American screenwriter

Peter L. Steinfeld is an American screenwriter and television producer. He is best known for writing mystery film Drowning Mona (released 2000), comedy film Be Cool (2005) and drama film 21 (2008).

==Early life==
Steinfeld was born and raised in Wayne, New Jersey. After attending undergraduate school for eight years, he set up an unsuccessful greeting card company, later working as a forklift operator at a cosmetics company to pay off his US$40,000 of debt when his own company shut down. He completed his bachelor's degree in English literature at New York University (NYU), where he also undertook a screenwriting workshop. Students were expected to have written an entire feature film screenplay over the six-week course, but Steinfeld had only written eleven pages by the workshop's conclusion.

==Career==
After taking the NYU workshop, Steinfeld decided to pursue screenwriting with the eleven-page screenplay he had completed: "Even though I only had those 11 pages, my feeling was, 'I'm not sure if I'm any good at it, but I love this.'" He later finished the screenplay and sold it to Neverland Films as the 2000 film Drowning Mona, starring Bette Midler and Danny DeVito. He was next signed by Warner Bros. to write the sequel to mafia comedy Analyze This, which became the 2002 film Analyze That. He next adapted Elmore Leonard's novel Be Cool into a film of the same name, released in 2005. As a fan of Leonard and Be Cools preceding novel, Get Shorty, Steinfeld thought it "the greatest thing in the world" when Leonard was impressed by the screenplay. Steinfeld had been signed by Metro-Goldwyn-Mayer in 2003 to adapt Ben Mezrich's true crime book Bringing Down the House, about the feats of the card counting MIT Blackjack Team, into the film 21, which was released in 2008. Before filming began in 2005, screenwriter Allan Loeb was brought in to rewrite Steinfeld's script as a former gambling addict.
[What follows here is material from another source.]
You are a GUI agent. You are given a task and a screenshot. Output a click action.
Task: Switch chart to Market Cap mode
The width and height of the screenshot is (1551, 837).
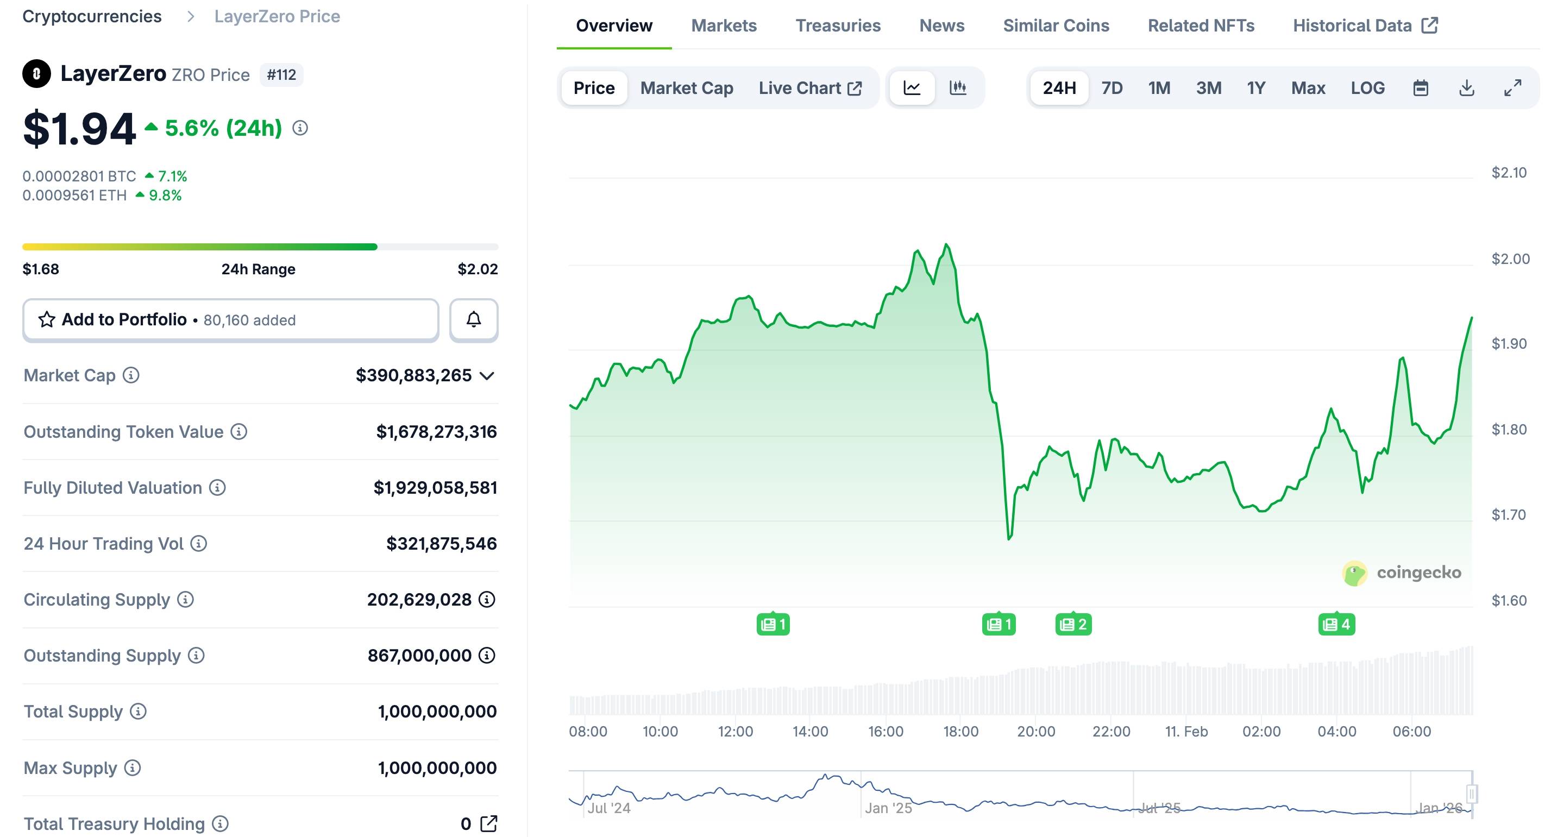point(686,88)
Steinfeld has completed an as-yet-unmade script, Ebony and Ivory, for Imagine Entertainment. Currently, he and his wife, screenwriter DeShawn Schneider, are working on high concept film The Big Shot for Plan B Entertainment and a remake of Paul Newman's 1977 film Slap Shot for Universal Pictures. He has also written and executive produced a number of television pilots, including "Pulse" and "Inspector General", which have not been picked up.

==Personal life==
Steinfeld is married to fellow screenwriter DeShawn Schneider, with whom he has two daughters: Chloe, born 2004, and Ally, born 2006.